Satureja montana L.

Santoreggia

Santoreggia: dal latino satureia(m) avvicinata a sanita “salute”, per le sue qualità medicinali. Altri autori sostengono che satureja derivi da “satiro”, per certe proprietà afrodisiache della pianta o, con ancora maggior fantasia, perché la pianta è un po' pelosa, come lo erano i Satiri. Dioscoride cita la Santoreggia col nome Thimbra; Plinio la chiama Cunila, da cui il nome Coniella ancor oggi in uso in Toscana; altri la chiamano “Peverella, per essere acutissima come il pepe.”

Santoreggia
Santoreggia

Genere Lamiaceae (Labiatae)

Sinonimi Calamintha montana

L'uso in cucina

Le foglioline di Santoreggia montana (la Santoreggia ortense ha un aroma meno intenso) arricchiscono di sapore i minestroni di verdure; sono particolarmente indicate per cuocere fagiolini, fagioli, lenticchie, fave ed altri legumi (per le proprietà carminative che ostacolano la formazione dei gas intestinali e prevengono le “ventosità” dai terrificanti effetti), ma arricchiscono anche piatti di carne, in particolare coniglio ed agnello e si utilizzano nella preparazione delle verdure sotto aceto e degli insaccati.
Pietro de' Crescenzi, in un suo trattato degli inizi del Trecento, fornisce la ricetta per conservare le rape, prodotto alimentare molto importante all'epoca, sotto sale, con Santoreggia e semi di finocchio.
Apicio, dall'antica Roma, tramanda la ricetta di una salsa alla Santoreggia, per accompagnare degnamente la murena arrosto; per conservare le rape, invece, consiglia le bacche di mirto, con miele ed aceto.

Dati raccolti:
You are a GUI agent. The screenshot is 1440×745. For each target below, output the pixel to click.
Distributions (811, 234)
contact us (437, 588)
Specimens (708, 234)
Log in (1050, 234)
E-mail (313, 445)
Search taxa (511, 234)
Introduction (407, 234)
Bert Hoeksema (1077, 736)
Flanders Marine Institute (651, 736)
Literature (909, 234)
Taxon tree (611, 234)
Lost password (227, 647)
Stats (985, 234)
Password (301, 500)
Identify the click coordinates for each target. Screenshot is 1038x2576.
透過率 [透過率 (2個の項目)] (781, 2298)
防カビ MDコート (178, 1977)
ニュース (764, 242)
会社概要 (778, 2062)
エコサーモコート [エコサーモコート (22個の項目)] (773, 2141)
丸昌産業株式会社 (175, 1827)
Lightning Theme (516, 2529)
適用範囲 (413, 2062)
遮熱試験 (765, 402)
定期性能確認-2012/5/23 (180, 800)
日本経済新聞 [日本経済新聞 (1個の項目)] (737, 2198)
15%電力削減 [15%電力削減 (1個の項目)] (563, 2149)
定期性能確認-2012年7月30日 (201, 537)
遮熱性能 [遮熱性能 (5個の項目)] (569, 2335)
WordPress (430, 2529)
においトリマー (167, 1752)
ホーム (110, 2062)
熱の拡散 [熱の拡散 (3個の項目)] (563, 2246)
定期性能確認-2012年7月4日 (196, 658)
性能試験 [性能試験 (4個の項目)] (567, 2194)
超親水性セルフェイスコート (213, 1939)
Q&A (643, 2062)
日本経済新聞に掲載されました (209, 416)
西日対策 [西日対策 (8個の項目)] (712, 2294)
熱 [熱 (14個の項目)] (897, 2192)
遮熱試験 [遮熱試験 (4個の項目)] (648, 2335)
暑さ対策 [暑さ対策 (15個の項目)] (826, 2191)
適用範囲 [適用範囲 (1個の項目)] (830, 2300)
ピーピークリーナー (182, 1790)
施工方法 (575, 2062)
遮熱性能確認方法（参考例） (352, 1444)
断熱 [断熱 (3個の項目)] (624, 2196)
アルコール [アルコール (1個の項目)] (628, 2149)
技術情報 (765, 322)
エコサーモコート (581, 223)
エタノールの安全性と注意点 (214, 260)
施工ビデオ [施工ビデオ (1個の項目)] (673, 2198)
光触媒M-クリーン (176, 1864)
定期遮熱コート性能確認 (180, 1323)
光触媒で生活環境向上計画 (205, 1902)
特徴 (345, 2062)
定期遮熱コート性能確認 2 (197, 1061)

**Domande:**
A. Estrai dal testo sulla santoreggia il brano che inizia con le parole "Le foglioline di" e si chiude dopo le parole "e degli insaccati.", senza cambiare nulla.
B. Secondo il testo sulla santoreggia, con quale nome Plinio chiama la pianta?
C. Traduci in inglese questa frase del testo sulla santoreggia: "Pietro de' Crescenzi, in un suo trattato degli inizi del Trecento, fornisce la ricetta per conservare le rape, prodotto alimentare molto importante all'epoca, sotto sale, con Santoreggia e semi di finocchio."

**Risposte in ordine:**
A.
Le foglioline di Santoreggia montana (la Santoreggia ortense ha un aroma meno intenso) arricchiscono di sapore i minestroni di verdure; sono particolarmente indicate per cuocere fagiolini, fagioli, lenticchie, fave ed altri legumi (per le proprietà carminative che ostacolano la formazione dei gas intestinali e prevengono le “ventosità” dai terrificanti effetti), ma arricchiscono anche piatti di carne, in particolare coniglio ed agnello e si utilizzano nella preparazione delle verdure sotto aceto e degli insaccati.

B. Cunila.

C. In a treatise of his from the early fourteenth century, Pietro de' Crescenzi gives the recipe for preserving turnips, a very important foodstuff at the time, in salt, with savory and fennel seeds.